◆ Task goal: Your job with the data below: print everything from the line that holds "Given: Click the Mi perfil settings icon" down to the line that holds "This screenshot has height=868, width=1389.", ends included, exactly, and nothing else.

◆ Data for analysis:

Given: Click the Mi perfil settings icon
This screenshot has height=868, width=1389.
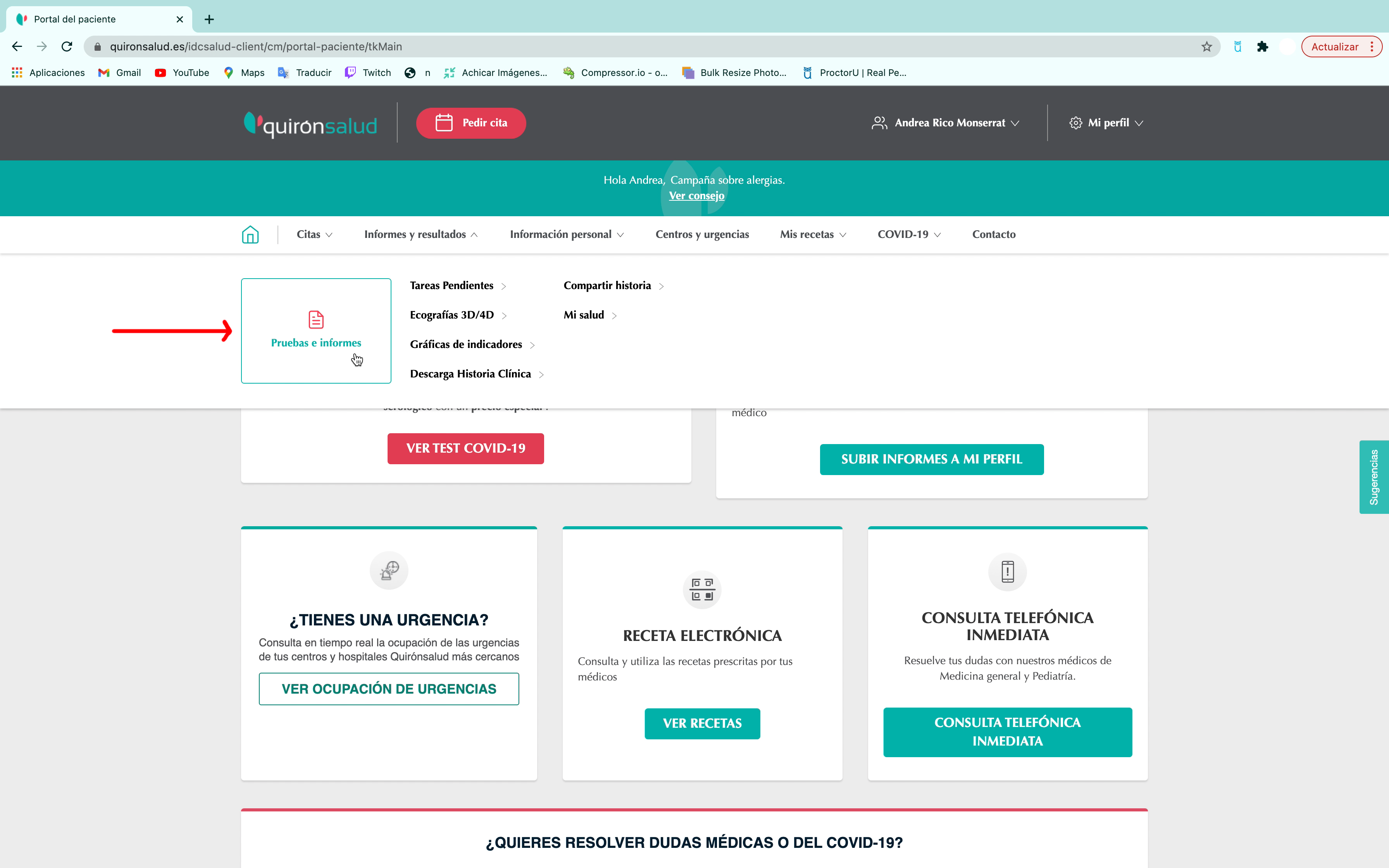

* * *

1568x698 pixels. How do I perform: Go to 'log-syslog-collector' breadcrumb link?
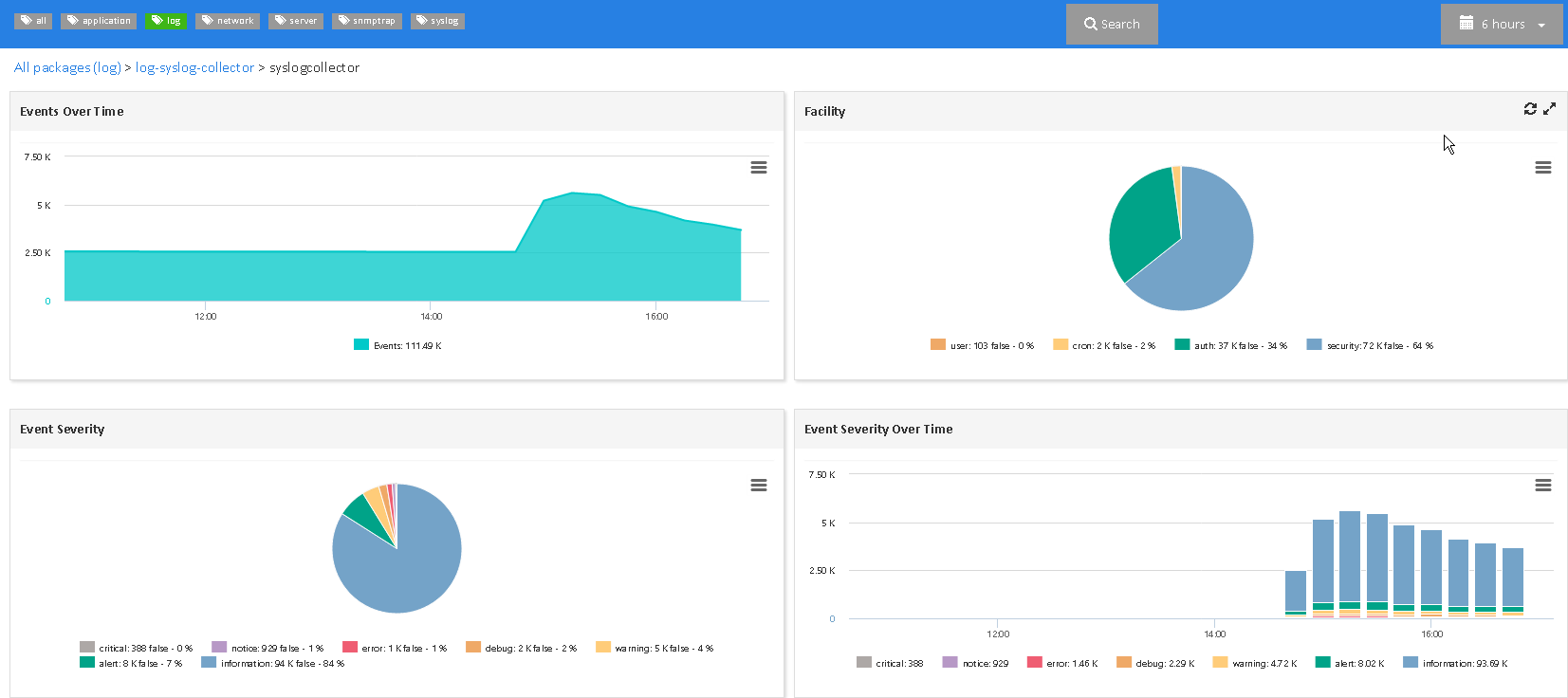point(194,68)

==

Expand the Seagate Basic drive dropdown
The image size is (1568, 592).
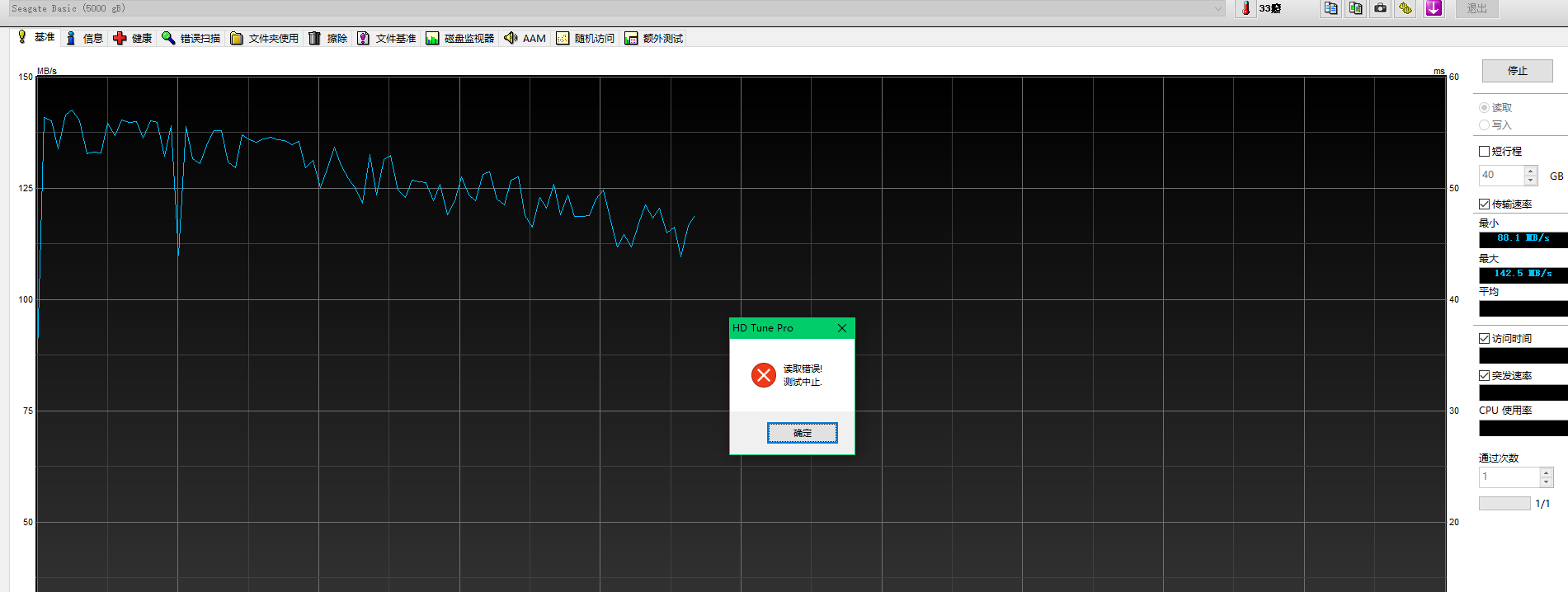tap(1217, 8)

◆ Answer below:
Given: Click the Mi perfil settings icon
This screenshot has height=868, width=1389.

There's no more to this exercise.